• [YOUR TASK]
Please repeat the material below exactly as it appears, every line included.
-----
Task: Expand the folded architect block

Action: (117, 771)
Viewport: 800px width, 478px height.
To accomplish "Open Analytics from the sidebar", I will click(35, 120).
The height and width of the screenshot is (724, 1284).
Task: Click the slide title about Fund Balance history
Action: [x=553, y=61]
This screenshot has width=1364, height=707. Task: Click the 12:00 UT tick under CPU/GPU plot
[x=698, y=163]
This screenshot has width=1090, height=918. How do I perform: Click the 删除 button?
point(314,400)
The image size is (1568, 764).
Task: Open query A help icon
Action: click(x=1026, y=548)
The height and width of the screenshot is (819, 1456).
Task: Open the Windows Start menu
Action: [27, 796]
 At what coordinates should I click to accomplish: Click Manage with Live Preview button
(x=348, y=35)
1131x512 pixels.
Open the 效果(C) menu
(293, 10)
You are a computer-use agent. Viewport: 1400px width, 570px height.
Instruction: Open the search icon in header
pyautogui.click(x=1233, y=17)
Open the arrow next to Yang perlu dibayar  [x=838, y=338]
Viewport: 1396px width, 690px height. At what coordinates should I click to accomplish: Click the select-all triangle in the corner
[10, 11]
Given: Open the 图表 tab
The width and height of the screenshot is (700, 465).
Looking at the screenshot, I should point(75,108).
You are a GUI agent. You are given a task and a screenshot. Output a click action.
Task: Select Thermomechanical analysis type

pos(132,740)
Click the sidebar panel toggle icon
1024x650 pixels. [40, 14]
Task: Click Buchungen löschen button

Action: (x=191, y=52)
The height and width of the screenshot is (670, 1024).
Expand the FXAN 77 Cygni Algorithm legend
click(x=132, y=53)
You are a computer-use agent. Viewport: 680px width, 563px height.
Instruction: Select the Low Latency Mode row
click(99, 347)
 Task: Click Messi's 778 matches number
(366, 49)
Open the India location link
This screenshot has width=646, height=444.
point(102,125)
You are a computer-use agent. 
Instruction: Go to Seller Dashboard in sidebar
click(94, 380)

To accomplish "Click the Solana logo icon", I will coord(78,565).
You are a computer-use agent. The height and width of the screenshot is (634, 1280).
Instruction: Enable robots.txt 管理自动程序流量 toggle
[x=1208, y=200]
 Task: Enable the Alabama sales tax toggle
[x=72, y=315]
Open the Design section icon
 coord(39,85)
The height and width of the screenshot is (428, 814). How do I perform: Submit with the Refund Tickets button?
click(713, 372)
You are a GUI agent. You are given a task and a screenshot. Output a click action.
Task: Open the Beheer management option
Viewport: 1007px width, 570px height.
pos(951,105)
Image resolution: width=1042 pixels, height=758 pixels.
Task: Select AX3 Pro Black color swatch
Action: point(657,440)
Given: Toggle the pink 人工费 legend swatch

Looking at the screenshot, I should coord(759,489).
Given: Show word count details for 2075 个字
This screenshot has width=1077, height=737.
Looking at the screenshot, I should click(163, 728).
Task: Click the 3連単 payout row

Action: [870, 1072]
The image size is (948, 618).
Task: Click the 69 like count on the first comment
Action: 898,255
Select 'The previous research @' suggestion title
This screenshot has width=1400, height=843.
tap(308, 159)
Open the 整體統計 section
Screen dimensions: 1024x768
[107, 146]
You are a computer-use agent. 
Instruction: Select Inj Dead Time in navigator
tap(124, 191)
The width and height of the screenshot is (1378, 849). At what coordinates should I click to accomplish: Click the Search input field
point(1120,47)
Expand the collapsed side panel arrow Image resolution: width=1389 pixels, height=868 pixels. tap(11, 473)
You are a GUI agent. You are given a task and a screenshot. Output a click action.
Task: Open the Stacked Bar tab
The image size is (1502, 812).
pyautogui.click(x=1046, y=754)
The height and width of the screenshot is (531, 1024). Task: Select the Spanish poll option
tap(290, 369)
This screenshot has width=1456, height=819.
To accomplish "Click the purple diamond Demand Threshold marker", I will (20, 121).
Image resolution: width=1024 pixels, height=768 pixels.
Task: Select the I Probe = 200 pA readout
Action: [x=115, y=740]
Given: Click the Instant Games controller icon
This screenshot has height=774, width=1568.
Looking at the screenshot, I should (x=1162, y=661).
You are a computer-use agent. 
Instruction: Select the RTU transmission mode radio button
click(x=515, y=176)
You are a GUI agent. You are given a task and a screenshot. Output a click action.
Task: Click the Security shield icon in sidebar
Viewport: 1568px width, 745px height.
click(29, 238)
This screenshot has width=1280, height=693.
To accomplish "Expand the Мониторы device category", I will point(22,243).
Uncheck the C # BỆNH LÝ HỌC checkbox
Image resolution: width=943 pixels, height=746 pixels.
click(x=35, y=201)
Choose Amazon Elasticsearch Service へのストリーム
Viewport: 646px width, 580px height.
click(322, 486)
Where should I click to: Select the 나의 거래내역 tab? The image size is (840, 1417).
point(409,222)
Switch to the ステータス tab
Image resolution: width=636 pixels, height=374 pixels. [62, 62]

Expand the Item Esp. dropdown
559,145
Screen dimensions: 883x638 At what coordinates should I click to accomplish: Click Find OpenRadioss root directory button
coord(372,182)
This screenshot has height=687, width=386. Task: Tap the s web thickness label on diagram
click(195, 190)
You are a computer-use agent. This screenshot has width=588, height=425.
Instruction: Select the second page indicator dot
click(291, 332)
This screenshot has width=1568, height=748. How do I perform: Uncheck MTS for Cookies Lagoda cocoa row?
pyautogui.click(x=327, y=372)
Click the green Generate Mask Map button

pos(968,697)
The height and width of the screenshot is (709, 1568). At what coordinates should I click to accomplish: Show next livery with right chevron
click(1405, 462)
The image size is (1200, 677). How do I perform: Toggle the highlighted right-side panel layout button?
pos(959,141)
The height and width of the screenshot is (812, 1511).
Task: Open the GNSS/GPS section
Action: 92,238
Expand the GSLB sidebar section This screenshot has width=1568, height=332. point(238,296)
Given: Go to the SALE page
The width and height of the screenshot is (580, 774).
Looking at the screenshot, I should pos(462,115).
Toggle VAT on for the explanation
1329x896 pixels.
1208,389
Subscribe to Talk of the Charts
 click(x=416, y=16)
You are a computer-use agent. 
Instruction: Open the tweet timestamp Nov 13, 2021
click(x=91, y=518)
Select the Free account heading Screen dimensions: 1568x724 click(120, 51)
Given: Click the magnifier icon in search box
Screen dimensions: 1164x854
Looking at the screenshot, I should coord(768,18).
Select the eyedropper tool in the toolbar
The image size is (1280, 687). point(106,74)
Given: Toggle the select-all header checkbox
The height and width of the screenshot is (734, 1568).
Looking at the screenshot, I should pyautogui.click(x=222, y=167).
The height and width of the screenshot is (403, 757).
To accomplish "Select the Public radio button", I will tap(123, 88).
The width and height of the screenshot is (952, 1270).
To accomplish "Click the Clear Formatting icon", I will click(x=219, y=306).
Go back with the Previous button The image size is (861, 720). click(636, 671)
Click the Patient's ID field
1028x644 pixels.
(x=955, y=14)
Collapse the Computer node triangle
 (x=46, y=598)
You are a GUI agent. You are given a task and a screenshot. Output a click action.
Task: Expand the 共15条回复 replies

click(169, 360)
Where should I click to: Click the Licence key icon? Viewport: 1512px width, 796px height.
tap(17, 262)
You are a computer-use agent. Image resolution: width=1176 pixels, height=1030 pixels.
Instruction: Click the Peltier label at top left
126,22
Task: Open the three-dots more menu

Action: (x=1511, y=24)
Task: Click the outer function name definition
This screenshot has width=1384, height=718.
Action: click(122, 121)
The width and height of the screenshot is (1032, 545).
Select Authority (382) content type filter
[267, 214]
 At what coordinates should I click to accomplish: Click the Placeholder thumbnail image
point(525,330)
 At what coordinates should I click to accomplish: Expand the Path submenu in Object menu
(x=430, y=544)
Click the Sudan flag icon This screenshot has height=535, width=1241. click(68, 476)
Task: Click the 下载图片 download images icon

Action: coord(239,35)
-----
• [PROBLEM SOLUTION]
Task: Expand the folded architect block

Action: (117, 771)
Viewport: 800px width, 478px height.
To accomplish "Open Analytics from the sidebar", I will click(35, 120).
The height and width of the screenshot is (724, 1284).
Task: Click the slide title about Fund Balance history
Action: [x=553, y=61]
This screenshot has width=1364, height=707. Task: Click the 12:00 UT tick under CPU/GPU plot
[x=698, y=163]
This screenshot has width=1090, height=918. How do I perform: Click the 删除 button?
point(314,400)
The image size is (1568, 764).
Task: Open query A help icon
Action: click(x=1026, y=548)
The height and width of the screenshot is (819, 1456).
Task: Open the Windows Start menu
Action: [27, 796]
 At what coordinates should I click to accomplish: Click Manage with Live Preview button
(x=348, y=35)
1131x512 pixels.
Open the 效果(C) menu
(293, 10)
You are a computer-use agent. Viewport: 1400px width, 570px height.
Instruction: Open the search icon in header
pyautogui.click(x=1233, y=17)
Open the arrow next to Yang perlu dibayar  [x=838, y=338]
Viewport: 1396px width, 690px height. At what coordinates should I click to accomplish: Click the select-all triangle in the corner
[10, 11]
Given: Open the 图表 tab
The width and height of the screenshot is (700, 465).
Looking at the screenshot, I should point(75,108).
You are a GUI agent. You are given a task and a screenshot. Output a click action.
Task: Select Thermomechanical analysis type

pos(132,740)
Click the sidebar panel toggle icon
1024x650 pixels. [40, 14]
Task: Click Buchungen löschen button

Action: (x=191, y=52)
The height and width of the screenshot is (670, 1024).
Expand the FXAN 77 Cygni Algorithm legend
click(x=132, y=53)
You are a computer-use agent. Viewport: 680px width, 563px height.
Instruction: Select the Low Latency Mode row
click(99, 347)
 Task: Click Messi's 778 matches number
(366, 49)
Open the India location link
This screenshot has width=646, height=444.
point(102,125)
You are a computer-use agent. 
Instruction: Go to Seller Dashboard in sidebar
click(94, 380)

To accomplish "Click the Solana logo icon", I will coord(78,565).
You are a computer-use agent. The height and width of the screenshot is (634, 1280).
Instruction: Enable robots.txt 管理自动程序流量 toggle
[x=1208, y=200]
 Task: Enable the Alabama sales tax toggle
[x=72, y=315]
Open the Design section icon
 coord(39,85)
The height and width of the screenshot is (428, 814). How do I perform: Submit with the Refund Tickets button?
click(713, 372)
You are a GUI agent. You are given a task and a screenshot. Output a click action.
Task: Open the Beheer management option
Viewport: 1007px width, 570px height.
pos(951,105)
Image resolution: width=1042 pixels, height=758 pixels.
Task: Select AX3 Pro Black color swatch
Action: point(657,440)
Given: Toggle the pink 人工费 legend swatch

Looking at the screenshot, I should coord(759,489).
Given: Show word count details for 2075 个字
This screenshot has width=1077, height=737.
Looking at the screenshot, I should click(163, 728).
Task: Click the 3連単 payout row

Action: [870, 1072]
The image size is (948, 618).
Task: Click the 69 like count on the first comment
Action: 898,255
Select 'The previous research @' suggestion title
This screenshot has width=1400, height=843.
tap(308, 159)
Open the 整體統計 section
Screen dimensions: 1024x768
[107, 146]
You are a computer-use agent. 
Instruction: Select Inj Dead Time in navigator
tap(124, 191)
The width and height of the screenshot is (1378, 849). At what coordinates should I click to accomplish: Click the Search input field
point(1120,47)
Expand the collapsed side panel arrow Image resolution: width=1389 pixels, height=868 pixels. tap(11, 473)
You are a GUI agent. You are given a task and a screenshot. Output a click action.
Task: Open the Stacked Bar tab
The image size is (1502, 812).
pyautogui.click(x=1046, y=754)
The height and width of the screenshot is (531, 1024). Task: Select the Spanish poll option
tap(290, 369)
This screenshot has width=1456, height=819.
To accomplish "Click the purple diamond Demand Threshold marker", I will (20, 121).
Image resolution: width=1024 pixels, height=768 pixels.
Task: Select the I Probe = 200 pA readout
Action: [x=115, y=740]
Given: Click the Instant Games controller icon
This screenshot has height=774, width=1568.
Looking at the screenshot, I should (x=1162, y=661).
You are a computer-use agent. 
Instruction: Select the RTU transmission mode radio button
click(x=515, y=176)
You are a GUI agent. You are given a task and a screenshot. Output a click action.
Task: Click the Security shield icon in sidebar
Viewport: 1568px width, 745px height.
click(29, 238)
This screenshot has width=1280, height=693.
To accomplish "Expand the Мониторы device category", I will point(22,243).
Uncheck the C # BỆNH LÝ HỌC checkbox
Image resolution: width=943 pixels, height=746 pixels.
click(x=35, y=201)
Choose Amazon Elasticsearch Service へのストリーム
Viewport: 646px width, 580px height.
click(322, 486)
Where should I click to: Select the 나의 거래내역 tab? The image size is (840, 1417).
point(409,222)
Switch to the ステータス tab
Image resolution: width=636 pixels, height=374 pixels. [62, 62]

Expand the Item Esp. dropdown
559,145
Screen dimensions: 883x638 At what coordinates should I click to accomplish: Click Find OpenRadioss root directory button
coord(372,182)
This screenshot has height=687, width=386. Task: Tap the s web thickness label on diagram
click(195, 190)
You are a computer-use agent. This screenshot has width=588, height=425.
Instruction: Select the second page indicator dot
click(291, 332)
This screenshot has width=1568, height=748. How do I perform: Uncheck MTS for Cookies Lagoda cocoa row?
pyautogui.click(x=327, y=372)
Click the green Generate Mask Map button

pos(968,697)
The height and width of the screenshot is (709, 1568). At what coordinates should I click to accomplish: Show next livery with right chevron
click(1405, 462)
The image size is (1200, 677). How do I perform: Toggle the highlighted right-side panel layout button?
pos(959,141)
The height and width of the screenshot is (812, 1511).
Task: Open the GNSS/GPS section
Action: 92,238
Expand the GSLB sidebar section This screenshot has width=1568, height=332. point(238,296)
Given: Go to the SALE page
The width and height of the screenshot is (580, 774).
Looking at the screenshot, I should pos(462,115).
Toggle VAT on for the explanation
1329x896 pixels.
1208,389
Subscribe to Talk of the Charts
 click(x=416, y=16)
You are a computer-use agent. 
Instruction: Open the tweet timestamp Nov 13, 2021
click(x=91, y=518)
Select the Free account heading Screen dimensions: 1568x724 click(120, 51)
Given: Click the magnifier icon in search box
Screen dimensions: 1164x854
Looking at the screenshot, I should coord(768,18).
Select the eyedropper tool in the toolbar
The image size is (1280, 687). point(106,74)
Given: Toggle the select-all header checkbox
The height and width of the screenshot is (734, 1568).
Looking at the screenshot, I should pyautogui.click(x=222, y=167).
The height and width of the screenshot is (403, 757).
To accomplish "Select the Public radio button", I will tap(123, 88).
The width and height of the screenshot is (952, 1270).
To accomplish "Click the Clear Formatting icon", I will click(x=219, y=306).
Go back with the Previous button The image size is (861, 720). click(636, 671)
Click the Patient's ID field
1028x644 pixels.
(x=955, y=14)
Collapse the Computer node triangle
 (x=46, y=598)
You are a GUI agent. You are given a task and a screenshot. Output a click action.
Task: Expand the 共15条回复 replies

click(169, 360)
Where should I click to: Click the Licence key icon? Viewport: 1512px width, 796px height.
tap(17, 262)
You are a computer-use agent. Image resolution: width=1176 pixels, height=1030 pixels.
Instruction: Click the Peltier label at top left
126,22
Task: Open the three-dots more menu

Action: (x=1511, y=24)
Task: Click the outer function name definition
This screenshot has width=1384, height=718.
Action: click(122, 121)
The width and height of the screenshot is (1032, 545).
Select Authority (382) content type filter
[267, 214]
 At what coordinates should I click to accomplish: Click the Placeholder thumbnail image
point(525,330)
 At what coordinates should I click to accomplish: Expand the Path submenu in Object menu
(x=430, y=544)
Click the Sudan flag icon This screenshot has height=535, width=1241. click(68, 476)
Task: Click the 下载图片 download images icon

Action: coord(239,35)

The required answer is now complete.